Weniger bekannt als die Deklaration von Helsinki und das Genfer Gelöbnis ist laut Parsa-Parsi der Internationale Kodex für Medizinethik. Dieses Dokument solle weltweit die ethischen Grundsätze der ärztlichen Berufsausübung normieren. Im Gegensatz zum Genfer Gelöbnis, das die ethischen Kernprinzipien in Kürze zusammenfasse, gehe der Medizinethik-Kodex tiefer ins Detail. So greife er beispielsweise die ärztlichen Verpflichtungen gegenüber der Gesellschaft auf. In der 2022 überarbeiteten Version sei er um die Punkte „Gerechtigkeit im Gesundheitswesen“, „Vereinbarkeit von Gesundheitsversorgung und Umweltverträglichkeit“ und „Fernbehandlung“ erweitert worden. 

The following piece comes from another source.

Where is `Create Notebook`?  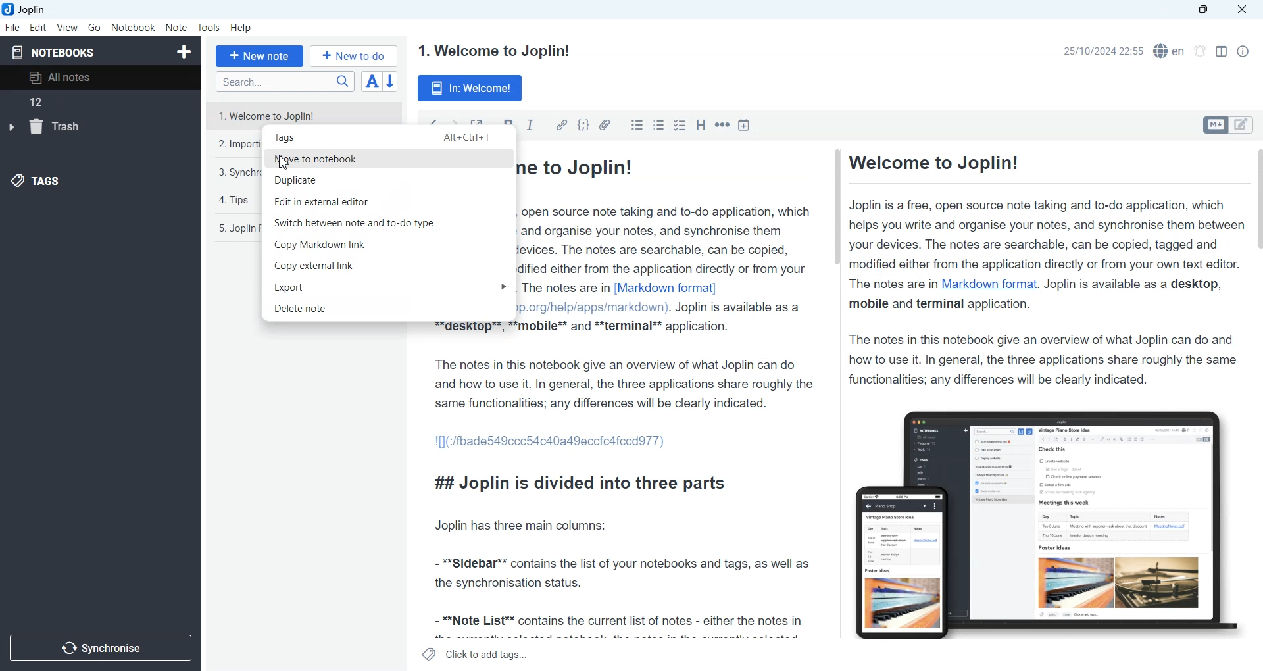 Create Notebook is located at coordinates (185, 50).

Laut Parsa-Parsi werden diese drei Kerndokumente des WMA in einem Turnus von zehn Jahren auf Aktualität geprüft und gegebenenfalls überarbeitet. Bei den letztmaligen Überarbeitungen aller drei Dokumente war die Bundesärztekammer federführend tätig. Dies zeige, dass das internationale Vertrauen in die deutsche Delegation hoch sei, betont Parsa-Parsi. Durch ihr Engagement schärfe die deutsche Ärzteschaft ihr Profil und könne bei medizinethischen Themen gezielt Einfluss nehmen.